The Eastern churches generally ignored the entire discussion.

So much for the background. What about the law? Well, mirroring laws on clerical marriage and the ordination of women arise from the same misogynistic swamp.

Regarding clerical marriage: Canon 1037: "An unmarried candidate for the permanent diaconate and a candidate for the presbyterate are not to be admitted to the order of diaconate unless they have assumed the obligation of celibacy in the prescribed rite publicly before God and the Church or have made perpetual vows in a religious institute."

Regarding women deacons: Canon 1024: "A baptized male alone receives sacred ordination validly."

But these are merely ecclesiastical laws. The members of the synod for the Pan-Amazon region either recognized or did not recognize that the law regarding celibacy has been repeatedly and routinely dispensed on a case-by-case basis. Likewise, they either understood the implications of the end of the cursus honorum in 1972 or they did not. No longer is diaconal ordination tied inextricably to sacred ordination as priest. (There is no "unicity of orders" to worry about regarding the diaconate. The diaconate is not the priesthood.)

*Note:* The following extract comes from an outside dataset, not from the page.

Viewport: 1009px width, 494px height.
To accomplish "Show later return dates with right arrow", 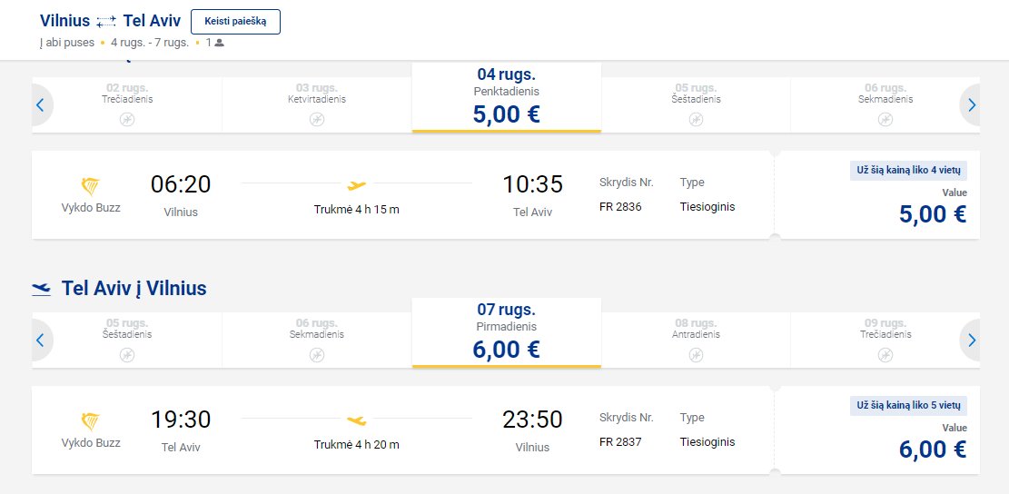I will 971,341.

So, there is no doctrine to discuss. There is no need for yet another synod to figure out whether married men can be ordained as priests or women can become deacons.

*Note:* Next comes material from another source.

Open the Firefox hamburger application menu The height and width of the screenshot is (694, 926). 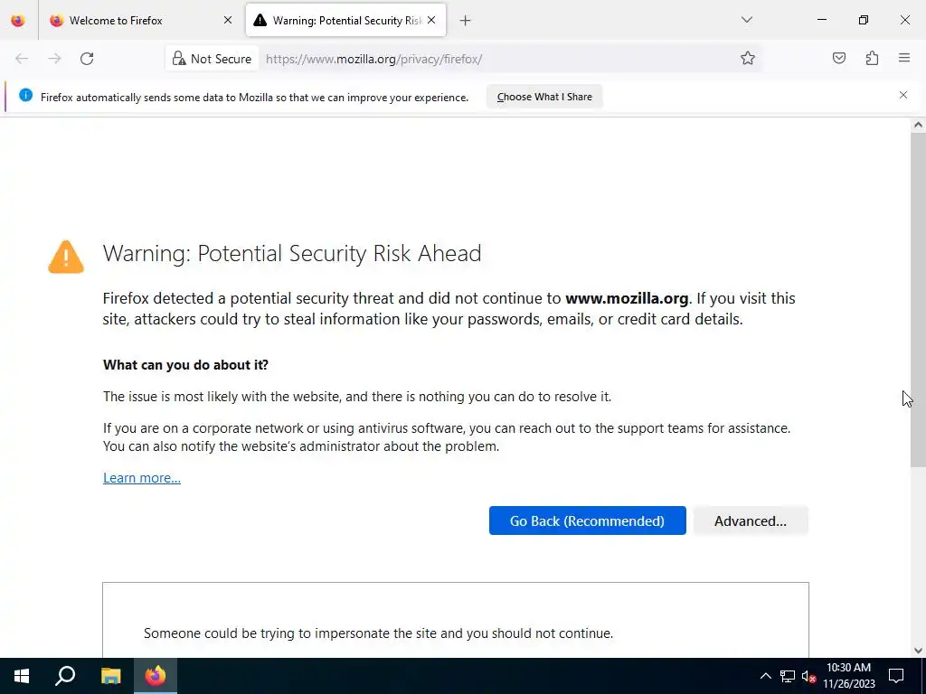click(904, 59)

Canon law is full of common sense, and all that has to happen is for it to be applied, specifically, Canon 85: "A dispensation, or the relaxation of a merely ecclesiastical law in a particular case, can be granted by those who possess executive power within the limits of their competence, as well as by those who have the power to dispense explicitly or implicitly either by the law itself or by legitimate delegation."

Nothing needs to be invented or changed. There is only the need for the church to exercise its own law.

[Phyllis Zagano is senior research associate-in-residence at Hofstra University in Hempstead, New York. She will speak Nov. 13 at Albertus Magnus College in New Haven, Connecticut. Her books include Women Deacons: Past, Present, Future (in Spanish as Mujeres Diaconos: Pasaso, Presente, Futuro), published in France and Canada as Des femmes diacres and in Portugal as Mulheres diáconos: Passado, presente, futuro. Study Guide is available for free download at https://sites.hofstra.edu/phyllis-zagano/.]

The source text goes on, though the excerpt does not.